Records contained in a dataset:
■ ■ ■ ■ ■ ■ ■
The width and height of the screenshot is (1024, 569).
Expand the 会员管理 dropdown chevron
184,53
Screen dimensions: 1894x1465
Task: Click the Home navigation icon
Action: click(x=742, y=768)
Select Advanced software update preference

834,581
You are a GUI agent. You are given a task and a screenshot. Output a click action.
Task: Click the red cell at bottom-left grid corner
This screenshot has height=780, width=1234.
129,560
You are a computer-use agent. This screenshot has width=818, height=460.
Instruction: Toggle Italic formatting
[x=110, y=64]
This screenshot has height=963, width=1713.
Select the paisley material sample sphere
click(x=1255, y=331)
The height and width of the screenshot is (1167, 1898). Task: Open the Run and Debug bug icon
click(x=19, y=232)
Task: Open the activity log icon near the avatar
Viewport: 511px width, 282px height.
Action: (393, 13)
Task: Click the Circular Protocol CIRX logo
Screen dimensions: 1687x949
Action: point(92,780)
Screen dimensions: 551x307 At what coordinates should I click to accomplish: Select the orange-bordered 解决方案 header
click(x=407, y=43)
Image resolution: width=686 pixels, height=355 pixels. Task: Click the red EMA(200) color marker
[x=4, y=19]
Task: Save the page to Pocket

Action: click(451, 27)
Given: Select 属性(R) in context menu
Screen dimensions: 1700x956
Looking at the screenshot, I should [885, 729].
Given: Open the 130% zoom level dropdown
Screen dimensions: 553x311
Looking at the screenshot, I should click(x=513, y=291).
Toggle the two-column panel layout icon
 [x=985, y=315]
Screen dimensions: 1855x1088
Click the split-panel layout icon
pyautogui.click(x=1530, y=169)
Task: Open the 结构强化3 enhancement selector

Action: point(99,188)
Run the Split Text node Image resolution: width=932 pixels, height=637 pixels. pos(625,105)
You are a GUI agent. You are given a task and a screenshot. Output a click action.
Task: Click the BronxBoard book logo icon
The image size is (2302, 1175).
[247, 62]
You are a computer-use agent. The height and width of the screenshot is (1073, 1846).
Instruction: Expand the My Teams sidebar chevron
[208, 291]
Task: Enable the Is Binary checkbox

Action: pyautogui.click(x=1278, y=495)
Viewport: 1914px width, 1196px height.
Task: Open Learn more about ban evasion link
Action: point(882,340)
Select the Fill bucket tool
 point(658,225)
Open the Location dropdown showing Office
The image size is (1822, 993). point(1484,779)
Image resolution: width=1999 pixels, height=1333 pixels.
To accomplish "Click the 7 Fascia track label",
■ ■ ■ ■ ■ ■ ■
**What the task requires**
Please reproduce the lines from the line with "Instruction: Toggle Italic formatting" to the line with "Given: Select 属性(R) in context menu", both ends included, exactly as they appear above.

**Exercise solution**
Instruction: Toggle Italic formatting
[x=110, y=64]
This screenshot has height=963, width=1713.
Select the paisley material sample sphere
click(x=1255, y=331)
The height and width of the screenshot is (1167, 1898). Task: Open the Run and Debug bug icon
click(x=19, y=232)
Task: Open the activity log icon near the avatar
Viewport: 511px width, 282px height.
Action: (393, 13)
Task: Click the Circular Protocol CIRX logo
Screen dimensions: 1687x949
Action: point(92,780)
Screen dimensions: 551x307 At what coordinates should I click to accomplish: Select the orange-bordered 解决方案 header
click(x=407, y=43)
Image resolution: width=686 pixels, height=355 pixels. Task: Click the red EMA(200) color marker
[x=4, y=19]
Task: Save the page to Pocket

Action: click(451, 27)
Given: Select 属性(R) in context menu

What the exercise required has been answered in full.